:: ENTRIES SHOWN ::
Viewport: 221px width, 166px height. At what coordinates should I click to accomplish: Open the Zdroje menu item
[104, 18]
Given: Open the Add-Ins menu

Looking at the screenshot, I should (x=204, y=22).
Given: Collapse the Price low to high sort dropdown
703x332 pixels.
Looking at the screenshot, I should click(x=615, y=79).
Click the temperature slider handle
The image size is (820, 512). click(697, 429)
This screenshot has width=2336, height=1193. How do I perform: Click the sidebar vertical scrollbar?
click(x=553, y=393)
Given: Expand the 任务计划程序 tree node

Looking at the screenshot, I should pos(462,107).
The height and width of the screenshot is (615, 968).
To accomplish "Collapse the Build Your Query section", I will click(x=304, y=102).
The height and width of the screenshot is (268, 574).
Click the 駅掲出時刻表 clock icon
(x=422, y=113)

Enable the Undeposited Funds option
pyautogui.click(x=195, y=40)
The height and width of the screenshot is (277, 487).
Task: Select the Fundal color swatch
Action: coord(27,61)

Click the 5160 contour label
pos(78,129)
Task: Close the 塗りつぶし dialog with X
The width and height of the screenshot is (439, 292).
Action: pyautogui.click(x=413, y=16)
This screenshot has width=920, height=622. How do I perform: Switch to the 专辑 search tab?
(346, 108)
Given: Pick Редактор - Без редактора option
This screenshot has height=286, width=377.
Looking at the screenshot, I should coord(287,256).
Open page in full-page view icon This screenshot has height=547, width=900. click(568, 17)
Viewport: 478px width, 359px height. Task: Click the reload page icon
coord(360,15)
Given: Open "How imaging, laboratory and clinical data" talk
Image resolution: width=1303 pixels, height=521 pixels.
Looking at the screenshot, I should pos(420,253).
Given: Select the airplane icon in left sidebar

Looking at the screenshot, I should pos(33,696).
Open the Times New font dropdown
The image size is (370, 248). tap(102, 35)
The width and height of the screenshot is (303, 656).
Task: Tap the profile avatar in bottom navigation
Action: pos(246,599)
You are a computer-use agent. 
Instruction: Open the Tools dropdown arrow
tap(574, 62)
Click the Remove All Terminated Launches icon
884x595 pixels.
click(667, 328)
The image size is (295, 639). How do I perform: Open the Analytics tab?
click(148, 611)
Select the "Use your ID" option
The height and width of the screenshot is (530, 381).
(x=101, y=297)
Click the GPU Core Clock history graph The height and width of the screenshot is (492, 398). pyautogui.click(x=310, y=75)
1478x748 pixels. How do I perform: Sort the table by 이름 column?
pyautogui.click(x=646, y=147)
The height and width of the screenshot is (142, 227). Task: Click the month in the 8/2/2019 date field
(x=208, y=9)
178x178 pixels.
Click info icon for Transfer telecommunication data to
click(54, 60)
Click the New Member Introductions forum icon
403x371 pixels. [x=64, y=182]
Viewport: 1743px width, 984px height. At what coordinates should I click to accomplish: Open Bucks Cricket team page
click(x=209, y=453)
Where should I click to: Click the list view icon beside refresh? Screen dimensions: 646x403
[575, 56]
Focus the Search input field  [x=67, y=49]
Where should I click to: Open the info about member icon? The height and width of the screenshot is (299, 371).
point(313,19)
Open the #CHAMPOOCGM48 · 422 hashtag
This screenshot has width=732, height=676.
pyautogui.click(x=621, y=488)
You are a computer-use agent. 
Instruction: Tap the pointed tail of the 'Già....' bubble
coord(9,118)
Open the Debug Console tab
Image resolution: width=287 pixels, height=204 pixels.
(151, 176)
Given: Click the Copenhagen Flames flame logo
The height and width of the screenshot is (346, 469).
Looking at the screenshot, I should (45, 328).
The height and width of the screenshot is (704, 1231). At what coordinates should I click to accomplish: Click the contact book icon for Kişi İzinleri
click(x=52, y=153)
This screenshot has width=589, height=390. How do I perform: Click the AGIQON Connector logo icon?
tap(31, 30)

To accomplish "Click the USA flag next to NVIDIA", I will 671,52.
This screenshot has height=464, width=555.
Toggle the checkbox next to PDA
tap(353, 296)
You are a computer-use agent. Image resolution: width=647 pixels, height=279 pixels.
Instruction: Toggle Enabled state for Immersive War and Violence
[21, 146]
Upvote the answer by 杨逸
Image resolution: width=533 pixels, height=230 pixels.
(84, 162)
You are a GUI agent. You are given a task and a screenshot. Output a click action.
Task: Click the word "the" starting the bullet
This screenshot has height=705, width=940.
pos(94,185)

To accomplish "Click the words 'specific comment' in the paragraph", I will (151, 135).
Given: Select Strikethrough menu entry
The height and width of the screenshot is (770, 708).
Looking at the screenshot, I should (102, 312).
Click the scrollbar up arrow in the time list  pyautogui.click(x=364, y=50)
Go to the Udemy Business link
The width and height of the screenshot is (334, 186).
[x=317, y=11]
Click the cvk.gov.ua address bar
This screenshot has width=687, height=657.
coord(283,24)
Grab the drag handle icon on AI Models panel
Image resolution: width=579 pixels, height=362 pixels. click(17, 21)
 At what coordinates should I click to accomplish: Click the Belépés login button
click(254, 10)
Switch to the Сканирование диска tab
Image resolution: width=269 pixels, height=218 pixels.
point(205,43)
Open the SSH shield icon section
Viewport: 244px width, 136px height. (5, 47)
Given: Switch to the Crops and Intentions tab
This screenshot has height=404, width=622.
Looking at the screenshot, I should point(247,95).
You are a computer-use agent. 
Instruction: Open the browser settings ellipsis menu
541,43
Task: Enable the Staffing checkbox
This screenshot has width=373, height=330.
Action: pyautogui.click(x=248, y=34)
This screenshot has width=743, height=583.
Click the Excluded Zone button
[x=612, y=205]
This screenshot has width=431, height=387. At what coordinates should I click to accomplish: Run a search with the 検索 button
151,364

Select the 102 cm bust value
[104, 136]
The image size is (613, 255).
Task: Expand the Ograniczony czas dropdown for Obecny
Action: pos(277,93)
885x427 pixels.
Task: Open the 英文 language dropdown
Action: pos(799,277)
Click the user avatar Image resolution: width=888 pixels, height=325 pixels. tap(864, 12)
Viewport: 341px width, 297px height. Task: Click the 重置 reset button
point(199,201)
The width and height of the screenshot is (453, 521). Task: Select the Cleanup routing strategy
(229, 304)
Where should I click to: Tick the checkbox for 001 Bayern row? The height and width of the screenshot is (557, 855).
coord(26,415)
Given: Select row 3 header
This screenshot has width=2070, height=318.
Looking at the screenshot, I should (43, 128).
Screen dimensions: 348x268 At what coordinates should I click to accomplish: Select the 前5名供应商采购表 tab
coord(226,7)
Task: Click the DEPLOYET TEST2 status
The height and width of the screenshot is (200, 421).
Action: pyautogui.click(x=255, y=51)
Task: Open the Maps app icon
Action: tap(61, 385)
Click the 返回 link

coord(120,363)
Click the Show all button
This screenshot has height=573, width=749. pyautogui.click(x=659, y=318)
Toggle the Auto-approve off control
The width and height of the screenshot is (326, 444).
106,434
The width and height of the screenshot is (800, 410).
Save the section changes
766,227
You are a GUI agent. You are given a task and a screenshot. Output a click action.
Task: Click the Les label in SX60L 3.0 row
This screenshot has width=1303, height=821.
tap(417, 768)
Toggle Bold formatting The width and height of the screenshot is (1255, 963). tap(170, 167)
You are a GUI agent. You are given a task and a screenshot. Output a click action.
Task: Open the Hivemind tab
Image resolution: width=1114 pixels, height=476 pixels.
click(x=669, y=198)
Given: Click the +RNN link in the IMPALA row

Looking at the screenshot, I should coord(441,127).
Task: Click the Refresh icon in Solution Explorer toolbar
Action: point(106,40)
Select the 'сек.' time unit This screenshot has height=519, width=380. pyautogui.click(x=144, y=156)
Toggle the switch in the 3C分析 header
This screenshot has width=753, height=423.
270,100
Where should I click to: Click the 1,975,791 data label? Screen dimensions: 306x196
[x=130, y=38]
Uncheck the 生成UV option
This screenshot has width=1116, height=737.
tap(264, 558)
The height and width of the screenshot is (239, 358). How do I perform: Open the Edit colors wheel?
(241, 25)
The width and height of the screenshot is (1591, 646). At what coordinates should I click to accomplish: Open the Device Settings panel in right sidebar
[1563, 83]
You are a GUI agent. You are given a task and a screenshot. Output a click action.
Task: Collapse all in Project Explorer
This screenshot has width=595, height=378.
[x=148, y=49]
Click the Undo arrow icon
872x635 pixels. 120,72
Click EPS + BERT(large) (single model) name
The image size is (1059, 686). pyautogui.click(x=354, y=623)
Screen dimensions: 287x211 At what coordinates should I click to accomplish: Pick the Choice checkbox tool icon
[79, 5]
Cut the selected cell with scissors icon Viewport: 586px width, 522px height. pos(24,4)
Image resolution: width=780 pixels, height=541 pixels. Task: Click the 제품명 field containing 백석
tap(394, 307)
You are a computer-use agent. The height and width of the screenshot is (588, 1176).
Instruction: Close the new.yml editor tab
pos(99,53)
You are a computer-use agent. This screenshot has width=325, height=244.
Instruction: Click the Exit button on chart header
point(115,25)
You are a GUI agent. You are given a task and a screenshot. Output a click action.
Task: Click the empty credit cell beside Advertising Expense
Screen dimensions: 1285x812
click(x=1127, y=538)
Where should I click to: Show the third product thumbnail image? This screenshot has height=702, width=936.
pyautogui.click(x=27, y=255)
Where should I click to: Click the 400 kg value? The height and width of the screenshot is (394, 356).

:: WHAT THE TASK REQUIRES ::
Only the lines holding the string "will" are needed; copy each of them from the material above.

:: ANSWER BOX ::
To accomplish "Collapse the Build Your Query section", I will click(x=304, y=102).
To accomplish "Click the USA flag next to NVIDIA", I will 671,52.
To accomplish "Click the words 'specific comment' in the paragraph", I will (151, 135).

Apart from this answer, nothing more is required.